What is needed - Nothing but the lines from the one containing "For every named target in this 541×2576" through the one containing "احفظ اسمي، بريدي", both included, should be given again, each exactly as written below.

+---+

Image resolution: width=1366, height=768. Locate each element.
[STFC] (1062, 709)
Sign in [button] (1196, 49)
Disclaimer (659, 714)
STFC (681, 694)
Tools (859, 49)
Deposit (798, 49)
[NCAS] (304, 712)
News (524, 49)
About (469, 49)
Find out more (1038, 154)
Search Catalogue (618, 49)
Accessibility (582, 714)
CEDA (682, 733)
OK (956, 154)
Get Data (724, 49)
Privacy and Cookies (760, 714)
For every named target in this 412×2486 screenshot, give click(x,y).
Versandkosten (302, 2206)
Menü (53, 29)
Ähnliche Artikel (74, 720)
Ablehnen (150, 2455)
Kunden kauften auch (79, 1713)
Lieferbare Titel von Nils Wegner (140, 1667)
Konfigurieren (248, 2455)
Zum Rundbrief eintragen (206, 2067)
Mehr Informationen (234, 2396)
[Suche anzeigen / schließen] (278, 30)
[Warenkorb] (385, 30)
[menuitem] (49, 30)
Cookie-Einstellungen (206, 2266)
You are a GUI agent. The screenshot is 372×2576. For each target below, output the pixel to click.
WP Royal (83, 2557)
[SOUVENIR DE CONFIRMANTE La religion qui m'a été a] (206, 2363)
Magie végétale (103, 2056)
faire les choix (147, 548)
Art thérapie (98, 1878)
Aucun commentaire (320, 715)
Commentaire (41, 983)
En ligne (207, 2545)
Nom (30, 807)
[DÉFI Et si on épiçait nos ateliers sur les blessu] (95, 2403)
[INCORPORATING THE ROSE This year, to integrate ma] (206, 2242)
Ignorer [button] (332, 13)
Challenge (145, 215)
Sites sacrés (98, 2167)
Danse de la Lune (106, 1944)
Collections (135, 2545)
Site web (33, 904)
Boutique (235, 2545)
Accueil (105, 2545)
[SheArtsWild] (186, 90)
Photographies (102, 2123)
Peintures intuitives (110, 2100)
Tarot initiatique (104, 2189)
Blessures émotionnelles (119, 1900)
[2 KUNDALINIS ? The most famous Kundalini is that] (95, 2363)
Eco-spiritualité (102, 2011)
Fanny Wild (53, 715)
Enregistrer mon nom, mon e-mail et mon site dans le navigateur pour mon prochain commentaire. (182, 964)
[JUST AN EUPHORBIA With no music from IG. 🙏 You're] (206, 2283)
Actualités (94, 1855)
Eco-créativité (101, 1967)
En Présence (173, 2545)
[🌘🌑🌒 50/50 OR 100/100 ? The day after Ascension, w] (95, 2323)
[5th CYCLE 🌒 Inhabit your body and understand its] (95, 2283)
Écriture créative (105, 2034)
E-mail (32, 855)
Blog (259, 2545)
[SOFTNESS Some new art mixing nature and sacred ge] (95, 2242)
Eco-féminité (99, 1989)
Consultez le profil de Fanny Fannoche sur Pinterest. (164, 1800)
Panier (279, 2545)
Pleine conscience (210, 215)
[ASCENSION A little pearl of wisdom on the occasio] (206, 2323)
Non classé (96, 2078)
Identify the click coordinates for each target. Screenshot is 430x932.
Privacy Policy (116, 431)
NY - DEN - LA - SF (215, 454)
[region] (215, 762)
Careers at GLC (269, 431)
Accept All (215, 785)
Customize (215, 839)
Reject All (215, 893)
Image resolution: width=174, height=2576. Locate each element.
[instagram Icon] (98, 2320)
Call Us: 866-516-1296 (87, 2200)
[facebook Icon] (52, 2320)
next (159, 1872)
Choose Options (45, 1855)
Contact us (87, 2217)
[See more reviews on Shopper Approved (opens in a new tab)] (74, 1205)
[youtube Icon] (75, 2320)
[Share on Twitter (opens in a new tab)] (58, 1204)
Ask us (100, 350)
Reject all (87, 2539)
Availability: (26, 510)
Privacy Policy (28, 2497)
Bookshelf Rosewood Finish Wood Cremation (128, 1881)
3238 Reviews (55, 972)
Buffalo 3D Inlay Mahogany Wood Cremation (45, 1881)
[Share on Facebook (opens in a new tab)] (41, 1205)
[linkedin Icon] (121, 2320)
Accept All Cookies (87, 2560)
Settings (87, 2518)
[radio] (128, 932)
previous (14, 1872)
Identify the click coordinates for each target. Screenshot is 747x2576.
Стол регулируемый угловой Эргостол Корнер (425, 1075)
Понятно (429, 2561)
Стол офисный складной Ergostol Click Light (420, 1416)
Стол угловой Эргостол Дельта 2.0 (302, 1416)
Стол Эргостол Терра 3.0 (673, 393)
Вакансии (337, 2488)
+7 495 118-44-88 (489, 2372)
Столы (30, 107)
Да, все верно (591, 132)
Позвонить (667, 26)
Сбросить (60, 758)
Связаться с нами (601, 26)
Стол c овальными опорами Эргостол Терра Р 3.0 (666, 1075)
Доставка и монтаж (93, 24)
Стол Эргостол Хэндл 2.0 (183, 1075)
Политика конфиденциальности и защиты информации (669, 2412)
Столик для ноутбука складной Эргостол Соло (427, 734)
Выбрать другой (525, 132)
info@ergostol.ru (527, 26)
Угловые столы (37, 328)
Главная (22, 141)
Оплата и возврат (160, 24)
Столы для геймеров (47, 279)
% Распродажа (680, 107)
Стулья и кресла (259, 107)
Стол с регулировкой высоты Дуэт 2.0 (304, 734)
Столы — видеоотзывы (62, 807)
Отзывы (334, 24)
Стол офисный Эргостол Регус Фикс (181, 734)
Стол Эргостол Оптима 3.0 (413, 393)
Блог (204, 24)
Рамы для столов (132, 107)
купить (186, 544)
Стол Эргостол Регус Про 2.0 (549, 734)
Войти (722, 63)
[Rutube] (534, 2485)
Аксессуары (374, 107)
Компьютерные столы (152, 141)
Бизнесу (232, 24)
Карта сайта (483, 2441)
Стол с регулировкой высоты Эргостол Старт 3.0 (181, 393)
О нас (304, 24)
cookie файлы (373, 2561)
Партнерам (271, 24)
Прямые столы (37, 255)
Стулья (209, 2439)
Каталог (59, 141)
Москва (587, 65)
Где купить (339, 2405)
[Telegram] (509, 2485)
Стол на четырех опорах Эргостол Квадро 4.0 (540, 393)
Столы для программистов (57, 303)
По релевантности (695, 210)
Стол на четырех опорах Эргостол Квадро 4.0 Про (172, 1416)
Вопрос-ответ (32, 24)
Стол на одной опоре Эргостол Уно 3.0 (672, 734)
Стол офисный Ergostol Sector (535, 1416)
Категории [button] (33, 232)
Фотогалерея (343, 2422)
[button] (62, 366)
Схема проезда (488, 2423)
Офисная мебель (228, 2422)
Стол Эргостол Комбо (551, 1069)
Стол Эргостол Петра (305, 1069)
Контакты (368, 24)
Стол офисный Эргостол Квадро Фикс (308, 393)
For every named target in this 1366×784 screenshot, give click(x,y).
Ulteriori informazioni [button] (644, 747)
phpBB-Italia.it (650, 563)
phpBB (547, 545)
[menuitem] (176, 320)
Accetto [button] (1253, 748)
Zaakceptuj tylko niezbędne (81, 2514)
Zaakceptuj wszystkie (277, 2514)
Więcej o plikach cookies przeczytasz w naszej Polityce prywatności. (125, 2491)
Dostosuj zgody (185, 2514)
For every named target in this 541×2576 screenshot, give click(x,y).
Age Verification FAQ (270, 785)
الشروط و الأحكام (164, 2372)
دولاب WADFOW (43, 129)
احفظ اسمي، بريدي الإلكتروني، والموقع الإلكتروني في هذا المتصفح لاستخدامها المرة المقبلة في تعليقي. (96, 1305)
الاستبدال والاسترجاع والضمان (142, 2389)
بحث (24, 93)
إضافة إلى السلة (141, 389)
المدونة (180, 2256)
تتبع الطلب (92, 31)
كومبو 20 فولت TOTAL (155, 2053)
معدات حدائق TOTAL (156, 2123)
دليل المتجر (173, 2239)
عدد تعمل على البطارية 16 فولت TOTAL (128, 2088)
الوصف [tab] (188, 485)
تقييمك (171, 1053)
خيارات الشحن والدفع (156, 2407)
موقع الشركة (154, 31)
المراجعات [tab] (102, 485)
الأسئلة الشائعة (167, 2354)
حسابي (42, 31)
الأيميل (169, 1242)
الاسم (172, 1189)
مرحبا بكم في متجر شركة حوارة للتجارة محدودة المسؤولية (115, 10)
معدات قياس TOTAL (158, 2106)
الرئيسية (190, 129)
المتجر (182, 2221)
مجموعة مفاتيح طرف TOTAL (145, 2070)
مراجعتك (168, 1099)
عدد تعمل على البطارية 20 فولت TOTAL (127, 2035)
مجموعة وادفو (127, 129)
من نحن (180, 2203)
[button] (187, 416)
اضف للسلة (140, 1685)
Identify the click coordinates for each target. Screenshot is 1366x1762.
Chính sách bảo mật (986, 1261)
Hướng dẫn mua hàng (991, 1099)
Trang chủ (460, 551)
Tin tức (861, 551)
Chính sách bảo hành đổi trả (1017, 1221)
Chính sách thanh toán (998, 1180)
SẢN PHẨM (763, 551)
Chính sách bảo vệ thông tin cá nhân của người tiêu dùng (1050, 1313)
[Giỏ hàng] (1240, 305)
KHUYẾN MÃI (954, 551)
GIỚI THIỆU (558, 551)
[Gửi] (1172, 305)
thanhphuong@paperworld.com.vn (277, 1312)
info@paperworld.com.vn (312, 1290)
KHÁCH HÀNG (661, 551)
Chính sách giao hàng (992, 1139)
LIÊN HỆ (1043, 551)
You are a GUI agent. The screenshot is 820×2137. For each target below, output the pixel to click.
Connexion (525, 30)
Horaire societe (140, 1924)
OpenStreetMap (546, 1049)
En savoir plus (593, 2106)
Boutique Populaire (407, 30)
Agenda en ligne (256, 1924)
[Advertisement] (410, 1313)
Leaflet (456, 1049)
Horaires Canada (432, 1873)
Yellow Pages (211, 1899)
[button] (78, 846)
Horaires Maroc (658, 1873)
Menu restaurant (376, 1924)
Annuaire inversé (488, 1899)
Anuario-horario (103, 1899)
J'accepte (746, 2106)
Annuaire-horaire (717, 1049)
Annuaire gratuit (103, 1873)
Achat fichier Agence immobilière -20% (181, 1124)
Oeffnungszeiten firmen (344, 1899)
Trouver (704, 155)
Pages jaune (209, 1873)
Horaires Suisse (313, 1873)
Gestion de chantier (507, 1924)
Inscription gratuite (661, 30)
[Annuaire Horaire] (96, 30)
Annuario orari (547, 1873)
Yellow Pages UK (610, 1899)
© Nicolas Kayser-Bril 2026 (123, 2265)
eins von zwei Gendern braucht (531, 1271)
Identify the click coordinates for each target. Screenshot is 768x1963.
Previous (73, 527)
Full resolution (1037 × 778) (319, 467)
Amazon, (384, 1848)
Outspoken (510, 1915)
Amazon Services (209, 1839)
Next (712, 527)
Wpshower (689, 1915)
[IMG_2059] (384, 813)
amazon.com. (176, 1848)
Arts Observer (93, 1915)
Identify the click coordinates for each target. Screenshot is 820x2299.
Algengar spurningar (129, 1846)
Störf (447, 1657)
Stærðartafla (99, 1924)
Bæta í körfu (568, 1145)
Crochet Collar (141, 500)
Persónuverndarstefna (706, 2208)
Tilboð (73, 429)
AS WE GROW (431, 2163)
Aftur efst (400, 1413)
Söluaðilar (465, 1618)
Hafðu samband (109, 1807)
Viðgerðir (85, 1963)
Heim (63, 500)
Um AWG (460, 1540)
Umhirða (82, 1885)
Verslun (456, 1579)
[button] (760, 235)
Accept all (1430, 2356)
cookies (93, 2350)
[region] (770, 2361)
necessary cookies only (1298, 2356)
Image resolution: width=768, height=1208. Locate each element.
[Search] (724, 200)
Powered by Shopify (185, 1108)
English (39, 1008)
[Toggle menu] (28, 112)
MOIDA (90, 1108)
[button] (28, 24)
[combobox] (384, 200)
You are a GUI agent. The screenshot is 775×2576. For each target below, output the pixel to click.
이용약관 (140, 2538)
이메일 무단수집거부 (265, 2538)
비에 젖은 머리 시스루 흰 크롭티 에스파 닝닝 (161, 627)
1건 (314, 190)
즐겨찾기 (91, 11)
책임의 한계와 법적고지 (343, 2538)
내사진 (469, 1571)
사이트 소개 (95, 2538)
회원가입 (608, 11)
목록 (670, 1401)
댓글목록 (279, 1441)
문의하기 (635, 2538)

+---+

Solution -
For every named target in this 541×2576 screenshot, give click(x,y).
Age Verification FAQ (270, 785)
الشروط و الأحكام (164, 2372)
دولاب WADFOW (43, 129)
احفظ اسمي، بريدي الإلكتروني، والموقع الإلكتروني في هذا المتصفح لاستخدامها المرة المقبلة في تعليقي. (96, 1305)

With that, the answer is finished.